The CAT X Files
The “categorical exclusion” (CATX) is a means by which action agencies exclude whole categories of their actions from NEPA review. The CATX was unprecedented when it was established by the Council on Environmental Quality in its 1978 regulations, see 40 C.F.R. § 1508.4, and this page collects the Lab’s posts about and research into this now most pervasive NEPA device.
Can an agency keep categorically excluding a pipeline from NEPA review just because it’s already in the ground? Over time, that pipeline’s risk of failure increases.

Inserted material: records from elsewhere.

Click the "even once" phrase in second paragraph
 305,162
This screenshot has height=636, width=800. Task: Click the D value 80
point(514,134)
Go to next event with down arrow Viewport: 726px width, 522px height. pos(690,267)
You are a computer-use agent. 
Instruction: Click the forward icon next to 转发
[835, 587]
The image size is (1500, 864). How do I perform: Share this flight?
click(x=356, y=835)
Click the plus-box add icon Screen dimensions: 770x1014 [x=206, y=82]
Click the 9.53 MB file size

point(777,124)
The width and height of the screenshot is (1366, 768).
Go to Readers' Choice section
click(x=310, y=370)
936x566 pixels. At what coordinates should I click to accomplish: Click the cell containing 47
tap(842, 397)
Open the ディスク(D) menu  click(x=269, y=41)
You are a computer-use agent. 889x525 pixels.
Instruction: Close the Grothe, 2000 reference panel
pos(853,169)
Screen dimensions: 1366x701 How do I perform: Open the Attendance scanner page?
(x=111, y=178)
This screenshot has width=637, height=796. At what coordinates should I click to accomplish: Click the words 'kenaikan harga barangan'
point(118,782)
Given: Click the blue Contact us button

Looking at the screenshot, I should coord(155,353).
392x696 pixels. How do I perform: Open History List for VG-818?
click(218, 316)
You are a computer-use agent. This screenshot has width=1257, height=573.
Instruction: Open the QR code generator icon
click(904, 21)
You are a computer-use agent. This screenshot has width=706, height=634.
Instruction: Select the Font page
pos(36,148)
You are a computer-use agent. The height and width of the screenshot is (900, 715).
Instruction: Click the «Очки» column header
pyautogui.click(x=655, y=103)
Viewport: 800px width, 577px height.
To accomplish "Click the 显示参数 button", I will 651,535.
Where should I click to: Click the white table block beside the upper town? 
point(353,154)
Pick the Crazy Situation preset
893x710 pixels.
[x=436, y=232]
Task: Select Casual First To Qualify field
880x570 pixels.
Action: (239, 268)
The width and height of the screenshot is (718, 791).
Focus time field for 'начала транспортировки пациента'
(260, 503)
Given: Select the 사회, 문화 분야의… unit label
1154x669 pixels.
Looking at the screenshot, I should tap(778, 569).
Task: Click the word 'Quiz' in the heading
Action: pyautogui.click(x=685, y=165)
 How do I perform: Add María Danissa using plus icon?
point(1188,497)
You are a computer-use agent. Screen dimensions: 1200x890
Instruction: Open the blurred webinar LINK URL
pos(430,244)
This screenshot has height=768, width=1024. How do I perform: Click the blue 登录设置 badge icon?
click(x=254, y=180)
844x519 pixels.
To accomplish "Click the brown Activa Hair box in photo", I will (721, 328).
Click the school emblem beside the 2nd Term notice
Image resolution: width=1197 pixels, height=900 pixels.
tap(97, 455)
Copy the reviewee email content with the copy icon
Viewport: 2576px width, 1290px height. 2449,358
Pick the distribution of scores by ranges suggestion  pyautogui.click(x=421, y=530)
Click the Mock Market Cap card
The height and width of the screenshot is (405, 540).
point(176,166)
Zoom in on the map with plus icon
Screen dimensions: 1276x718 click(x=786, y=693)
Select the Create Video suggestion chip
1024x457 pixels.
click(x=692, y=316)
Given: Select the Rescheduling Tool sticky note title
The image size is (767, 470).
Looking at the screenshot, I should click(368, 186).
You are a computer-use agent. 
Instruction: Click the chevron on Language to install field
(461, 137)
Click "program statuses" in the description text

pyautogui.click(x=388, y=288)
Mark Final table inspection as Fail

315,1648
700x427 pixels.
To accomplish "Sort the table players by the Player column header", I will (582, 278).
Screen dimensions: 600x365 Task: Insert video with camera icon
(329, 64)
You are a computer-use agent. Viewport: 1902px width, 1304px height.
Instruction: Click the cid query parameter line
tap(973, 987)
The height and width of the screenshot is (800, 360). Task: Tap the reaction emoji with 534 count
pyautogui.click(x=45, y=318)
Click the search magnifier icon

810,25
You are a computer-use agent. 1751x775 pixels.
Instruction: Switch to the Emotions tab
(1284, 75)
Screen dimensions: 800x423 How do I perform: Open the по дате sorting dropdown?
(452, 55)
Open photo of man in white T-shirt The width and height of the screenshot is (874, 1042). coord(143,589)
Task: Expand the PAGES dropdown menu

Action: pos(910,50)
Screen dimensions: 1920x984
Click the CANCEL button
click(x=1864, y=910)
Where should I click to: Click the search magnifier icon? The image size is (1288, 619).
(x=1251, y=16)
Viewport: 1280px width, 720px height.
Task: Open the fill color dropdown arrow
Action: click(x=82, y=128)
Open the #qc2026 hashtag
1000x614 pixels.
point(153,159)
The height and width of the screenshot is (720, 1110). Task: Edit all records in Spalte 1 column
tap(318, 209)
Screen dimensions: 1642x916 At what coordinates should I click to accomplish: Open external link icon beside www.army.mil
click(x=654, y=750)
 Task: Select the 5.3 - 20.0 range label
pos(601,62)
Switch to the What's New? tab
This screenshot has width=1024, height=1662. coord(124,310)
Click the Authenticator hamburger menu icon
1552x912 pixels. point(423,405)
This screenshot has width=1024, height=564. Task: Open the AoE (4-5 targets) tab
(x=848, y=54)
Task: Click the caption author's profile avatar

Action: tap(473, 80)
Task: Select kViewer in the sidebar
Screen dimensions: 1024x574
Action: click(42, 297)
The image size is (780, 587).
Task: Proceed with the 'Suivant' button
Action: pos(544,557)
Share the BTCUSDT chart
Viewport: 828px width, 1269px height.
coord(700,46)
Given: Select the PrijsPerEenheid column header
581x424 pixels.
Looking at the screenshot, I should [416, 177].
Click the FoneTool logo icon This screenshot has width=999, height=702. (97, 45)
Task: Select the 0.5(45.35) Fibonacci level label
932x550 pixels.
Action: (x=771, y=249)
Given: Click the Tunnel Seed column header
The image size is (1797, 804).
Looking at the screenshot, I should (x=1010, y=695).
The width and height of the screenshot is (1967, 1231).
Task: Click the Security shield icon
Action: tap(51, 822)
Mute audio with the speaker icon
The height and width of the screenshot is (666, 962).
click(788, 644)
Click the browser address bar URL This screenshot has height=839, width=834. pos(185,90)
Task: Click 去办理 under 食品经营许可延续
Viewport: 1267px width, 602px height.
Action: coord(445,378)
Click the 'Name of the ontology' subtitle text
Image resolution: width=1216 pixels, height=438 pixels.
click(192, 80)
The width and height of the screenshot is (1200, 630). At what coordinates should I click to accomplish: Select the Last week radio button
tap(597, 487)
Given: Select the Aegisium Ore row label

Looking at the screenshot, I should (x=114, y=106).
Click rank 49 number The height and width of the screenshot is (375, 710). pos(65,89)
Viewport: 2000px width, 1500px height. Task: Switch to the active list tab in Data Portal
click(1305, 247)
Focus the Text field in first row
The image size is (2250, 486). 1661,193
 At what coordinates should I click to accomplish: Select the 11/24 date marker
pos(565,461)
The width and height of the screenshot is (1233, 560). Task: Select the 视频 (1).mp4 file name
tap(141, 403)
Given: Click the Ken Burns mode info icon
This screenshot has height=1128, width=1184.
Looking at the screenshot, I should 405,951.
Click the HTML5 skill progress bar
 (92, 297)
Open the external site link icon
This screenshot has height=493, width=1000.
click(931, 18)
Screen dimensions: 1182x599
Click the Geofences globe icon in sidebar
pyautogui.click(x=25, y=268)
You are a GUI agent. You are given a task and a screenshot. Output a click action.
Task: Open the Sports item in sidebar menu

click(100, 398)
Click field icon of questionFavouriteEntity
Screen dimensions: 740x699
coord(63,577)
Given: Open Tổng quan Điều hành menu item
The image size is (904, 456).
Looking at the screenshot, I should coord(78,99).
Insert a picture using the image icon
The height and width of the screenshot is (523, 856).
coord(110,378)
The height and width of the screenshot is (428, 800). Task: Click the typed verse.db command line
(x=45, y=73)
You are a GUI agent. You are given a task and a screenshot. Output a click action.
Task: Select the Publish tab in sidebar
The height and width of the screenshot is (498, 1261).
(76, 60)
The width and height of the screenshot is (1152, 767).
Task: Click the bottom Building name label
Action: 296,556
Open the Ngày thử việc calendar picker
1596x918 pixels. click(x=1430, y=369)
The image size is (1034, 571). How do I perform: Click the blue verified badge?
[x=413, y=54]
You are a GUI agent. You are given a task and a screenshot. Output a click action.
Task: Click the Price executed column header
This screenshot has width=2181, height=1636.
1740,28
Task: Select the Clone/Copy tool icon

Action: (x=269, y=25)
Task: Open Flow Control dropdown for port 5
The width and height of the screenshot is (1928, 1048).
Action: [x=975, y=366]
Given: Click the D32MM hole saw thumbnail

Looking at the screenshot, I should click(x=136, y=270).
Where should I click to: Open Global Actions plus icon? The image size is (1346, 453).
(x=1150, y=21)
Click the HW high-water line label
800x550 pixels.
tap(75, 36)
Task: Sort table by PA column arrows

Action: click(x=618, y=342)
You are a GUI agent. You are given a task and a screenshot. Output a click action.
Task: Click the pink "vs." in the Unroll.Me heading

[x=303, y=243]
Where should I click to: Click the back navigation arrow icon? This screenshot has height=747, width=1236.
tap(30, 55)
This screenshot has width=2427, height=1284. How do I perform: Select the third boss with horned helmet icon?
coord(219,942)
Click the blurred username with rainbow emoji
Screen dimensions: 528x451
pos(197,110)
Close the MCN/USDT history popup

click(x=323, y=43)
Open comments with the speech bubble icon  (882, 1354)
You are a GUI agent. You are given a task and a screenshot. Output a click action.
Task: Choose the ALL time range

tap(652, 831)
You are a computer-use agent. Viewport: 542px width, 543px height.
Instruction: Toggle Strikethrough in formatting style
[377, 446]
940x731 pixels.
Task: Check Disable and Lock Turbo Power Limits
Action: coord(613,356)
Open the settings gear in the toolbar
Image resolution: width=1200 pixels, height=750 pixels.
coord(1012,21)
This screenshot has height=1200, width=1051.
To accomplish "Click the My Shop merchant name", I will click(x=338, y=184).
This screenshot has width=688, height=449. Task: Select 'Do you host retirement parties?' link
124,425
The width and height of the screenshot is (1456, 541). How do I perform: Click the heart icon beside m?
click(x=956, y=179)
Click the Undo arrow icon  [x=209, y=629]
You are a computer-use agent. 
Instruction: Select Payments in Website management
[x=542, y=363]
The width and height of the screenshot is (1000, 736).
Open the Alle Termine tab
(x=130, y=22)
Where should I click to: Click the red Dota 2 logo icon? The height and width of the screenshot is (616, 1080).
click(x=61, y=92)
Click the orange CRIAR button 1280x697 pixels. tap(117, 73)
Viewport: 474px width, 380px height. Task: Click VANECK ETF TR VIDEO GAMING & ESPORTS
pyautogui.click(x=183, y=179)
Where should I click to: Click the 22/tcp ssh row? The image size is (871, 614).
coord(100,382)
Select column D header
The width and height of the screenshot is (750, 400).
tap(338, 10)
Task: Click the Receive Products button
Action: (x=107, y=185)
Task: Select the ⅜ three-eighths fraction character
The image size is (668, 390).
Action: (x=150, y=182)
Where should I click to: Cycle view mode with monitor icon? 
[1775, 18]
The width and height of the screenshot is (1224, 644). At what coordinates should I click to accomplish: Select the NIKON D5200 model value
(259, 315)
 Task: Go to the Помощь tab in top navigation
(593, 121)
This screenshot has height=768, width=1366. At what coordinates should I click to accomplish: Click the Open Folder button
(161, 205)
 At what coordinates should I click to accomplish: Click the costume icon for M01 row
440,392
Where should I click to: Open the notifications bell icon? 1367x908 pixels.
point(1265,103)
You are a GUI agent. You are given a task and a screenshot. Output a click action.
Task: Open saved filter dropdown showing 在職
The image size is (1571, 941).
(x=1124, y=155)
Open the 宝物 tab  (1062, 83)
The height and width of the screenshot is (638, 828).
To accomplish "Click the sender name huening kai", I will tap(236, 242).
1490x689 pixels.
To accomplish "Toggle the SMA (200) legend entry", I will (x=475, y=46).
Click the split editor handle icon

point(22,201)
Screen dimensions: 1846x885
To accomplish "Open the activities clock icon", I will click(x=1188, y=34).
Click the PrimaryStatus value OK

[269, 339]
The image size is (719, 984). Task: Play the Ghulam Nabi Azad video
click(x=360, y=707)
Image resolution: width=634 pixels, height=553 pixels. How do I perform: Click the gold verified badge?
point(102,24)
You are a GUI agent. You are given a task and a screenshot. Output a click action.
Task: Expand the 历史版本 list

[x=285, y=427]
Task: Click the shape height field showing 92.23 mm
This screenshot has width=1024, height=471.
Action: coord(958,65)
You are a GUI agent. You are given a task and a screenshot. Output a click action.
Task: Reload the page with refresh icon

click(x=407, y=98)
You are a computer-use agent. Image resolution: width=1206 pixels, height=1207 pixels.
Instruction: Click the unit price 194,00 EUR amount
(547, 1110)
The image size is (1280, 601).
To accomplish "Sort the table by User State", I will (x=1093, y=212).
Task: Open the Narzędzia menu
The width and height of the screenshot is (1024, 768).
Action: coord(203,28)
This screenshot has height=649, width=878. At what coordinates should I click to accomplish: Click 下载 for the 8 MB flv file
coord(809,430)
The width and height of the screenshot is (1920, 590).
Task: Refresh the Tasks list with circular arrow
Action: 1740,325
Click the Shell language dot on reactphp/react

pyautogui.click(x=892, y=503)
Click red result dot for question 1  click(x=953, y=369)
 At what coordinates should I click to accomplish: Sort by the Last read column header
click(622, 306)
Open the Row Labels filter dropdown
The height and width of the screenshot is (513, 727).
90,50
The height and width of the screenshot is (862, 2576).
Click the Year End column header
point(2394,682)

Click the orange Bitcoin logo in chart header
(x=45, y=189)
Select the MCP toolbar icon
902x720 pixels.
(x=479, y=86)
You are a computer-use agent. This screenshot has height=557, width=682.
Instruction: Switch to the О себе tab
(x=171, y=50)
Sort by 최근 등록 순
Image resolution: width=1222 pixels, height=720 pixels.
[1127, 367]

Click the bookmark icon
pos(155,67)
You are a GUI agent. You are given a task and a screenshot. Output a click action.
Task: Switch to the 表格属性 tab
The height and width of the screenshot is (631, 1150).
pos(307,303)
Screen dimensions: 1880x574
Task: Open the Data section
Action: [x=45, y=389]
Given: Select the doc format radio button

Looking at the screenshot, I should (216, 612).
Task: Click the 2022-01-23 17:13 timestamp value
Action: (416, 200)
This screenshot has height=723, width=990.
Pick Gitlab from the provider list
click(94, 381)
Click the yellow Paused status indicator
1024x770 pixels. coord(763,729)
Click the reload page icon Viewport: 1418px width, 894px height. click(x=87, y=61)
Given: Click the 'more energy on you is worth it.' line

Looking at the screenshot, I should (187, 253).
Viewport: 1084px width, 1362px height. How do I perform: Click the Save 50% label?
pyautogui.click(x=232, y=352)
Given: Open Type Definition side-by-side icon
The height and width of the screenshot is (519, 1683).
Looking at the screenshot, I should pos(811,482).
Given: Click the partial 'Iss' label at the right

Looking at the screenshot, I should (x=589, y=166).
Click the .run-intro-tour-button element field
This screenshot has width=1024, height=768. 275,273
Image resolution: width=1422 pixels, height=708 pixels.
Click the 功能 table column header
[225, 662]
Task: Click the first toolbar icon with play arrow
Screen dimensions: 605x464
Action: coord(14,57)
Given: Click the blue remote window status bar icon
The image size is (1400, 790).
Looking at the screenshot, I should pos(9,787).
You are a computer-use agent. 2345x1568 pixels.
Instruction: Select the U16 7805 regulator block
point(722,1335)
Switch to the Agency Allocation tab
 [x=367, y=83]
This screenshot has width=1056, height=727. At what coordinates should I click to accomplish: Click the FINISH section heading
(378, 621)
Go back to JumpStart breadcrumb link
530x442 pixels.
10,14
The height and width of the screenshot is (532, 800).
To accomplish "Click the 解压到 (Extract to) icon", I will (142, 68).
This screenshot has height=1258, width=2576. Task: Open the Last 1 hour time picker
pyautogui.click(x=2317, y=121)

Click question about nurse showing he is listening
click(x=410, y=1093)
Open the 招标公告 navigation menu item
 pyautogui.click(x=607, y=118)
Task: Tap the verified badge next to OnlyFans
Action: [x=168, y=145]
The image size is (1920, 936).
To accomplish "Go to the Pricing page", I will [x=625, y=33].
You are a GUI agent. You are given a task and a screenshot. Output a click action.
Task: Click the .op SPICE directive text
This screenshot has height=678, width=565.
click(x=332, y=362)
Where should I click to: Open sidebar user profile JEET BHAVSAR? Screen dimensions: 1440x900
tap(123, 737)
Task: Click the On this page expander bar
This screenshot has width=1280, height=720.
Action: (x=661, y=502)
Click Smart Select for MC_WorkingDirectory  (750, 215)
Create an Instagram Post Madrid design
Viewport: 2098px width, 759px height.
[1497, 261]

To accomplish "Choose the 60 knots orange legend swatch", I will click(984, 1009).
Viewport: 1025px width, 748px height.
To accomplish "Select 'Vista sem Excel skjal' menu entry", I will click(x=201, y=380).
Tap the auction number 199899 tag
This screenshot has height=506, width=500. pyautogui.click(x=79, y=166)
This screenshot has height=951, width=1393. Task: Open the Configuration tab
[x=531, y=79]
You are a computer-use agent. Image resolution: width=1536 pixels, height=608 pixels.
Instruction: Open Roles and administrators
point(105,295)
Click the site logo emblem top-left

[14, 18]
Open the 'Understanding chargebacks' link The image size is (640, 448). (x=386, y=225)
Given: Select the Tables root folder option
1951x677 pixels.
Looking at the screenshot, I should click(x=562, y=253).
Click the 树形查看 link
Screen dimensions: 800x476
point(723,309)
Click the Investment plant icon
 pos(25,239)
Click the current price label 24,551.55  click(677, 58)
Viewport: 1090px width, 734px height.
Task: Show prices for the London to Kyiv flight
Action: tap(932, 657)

When will such a risk be significant enough that the continued application of a CATX is ‘arbitrary and capricious’? This lawsuit in Michigan may hold the answer.
Often, judging agency’s action as one without significant impact in the environment turns on the legal or administrative quality of the action. And that can be hard to judge. In one recent case involving the nature of a long-term versus a short-term permit, the court took great care with how long-term permits allocate the burden of uncertainty in ways that might lead to more unchecked environmental harm.
The Forest Service has doubled down on “fuel reduction” projects on its lands. The Ninth Circuit’s continuing scrutiny of the Service’s continuing effort to skip projects around NEPA is yielding a shocking degree of uncertainty and ignorance where fuel reduction projects are being executed.